— Task set —
a: List each distinct year that appears in the biography of Jim Cook Jr., in chronological order.
b: Extend the biography of Jim Cook Jr. beyond its final sentence.

— Selected excerpt —

+===+

American dramatist (born 1987)

Jim Cook Jr. (born August 25, 1987, in Philadelphia, Pennsylvania) is an American writer, actor, and musician who served in the United States Army. In 2012, Cook ran a successful election campaign by only using social media. He graduated from Woodstown High School in 2006.

==Biography==
Cook was raised in Pilesgrove Township, New Jersey and graduated from Woodstown High School in 2006. He graduated from Rowan University in May 2010 and joined the South Jersey Times as a news reporter in November the same year.

In September 2012, Cook wrote and produced Roundabout: A New Amusement, a play about the history of the Levoy Theatre. The play was performed for the theater's grand opening gala. He has served on the theater's Board of Directors since January 2019.

On the night before the general 2012 election, Cook launched a last-minute bid with no funding and less than 24 hours to win a seat on the Woodstown-Pilesgrove Regional School District school board of education. Later that month, it was announced Cook had won a seat representing Pilesgrove Township, using only social media to rally votes.

Due to his position as an editor, Cook was urged by the South Jersey Times to decline the BOE appointment to avoid a conflict of interest, to which he agreed.

On October 3, 2013, Cook announced his departure from the South Jersey Times and his enlistment into the United States Army. He completed Basic Combat Training at Fort Jackson in South Carolina in February 2014. He served his full enlistment at Osan Air Base in the Republic of Korea assigned to the 3rd Battlefield Coordination Detachment (3rd BCD-K).

He currently teaches English Language Arts at Woodstown High School.

+===+

— Supplied information —
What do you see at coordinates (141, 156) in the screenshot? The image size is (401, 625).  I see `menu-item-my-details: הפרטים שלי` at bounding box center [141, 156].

+===+

— Task results —
a: 1987, 2006, 2010, 2012, 2013, 2014, 2019

b:
== Stray electricity investigation ==

From 2010 to 2013 at the South Jersey Times (then The News of Cumberland County), Cook worked closely with former 1981 NFL Baltimore Colt defensive lineman Anthony “Bubba” Green on a series investigating the city of Baltimore in the electrocution death of Green's daughter Deanna in Druid Hill Park in 2006. The series — along with various legal proceedings — assisted in the creation of the Deanna Camille Green Rule, which requires electric companies in Maryland to survey for contact voltage (stray electricity). The overall intention of the rule is to prevent accidental electrocutions.

The series — later titled Battling Stray Electricity: A family's journey — received a 2010 New Jersey Press Association award in Public Service.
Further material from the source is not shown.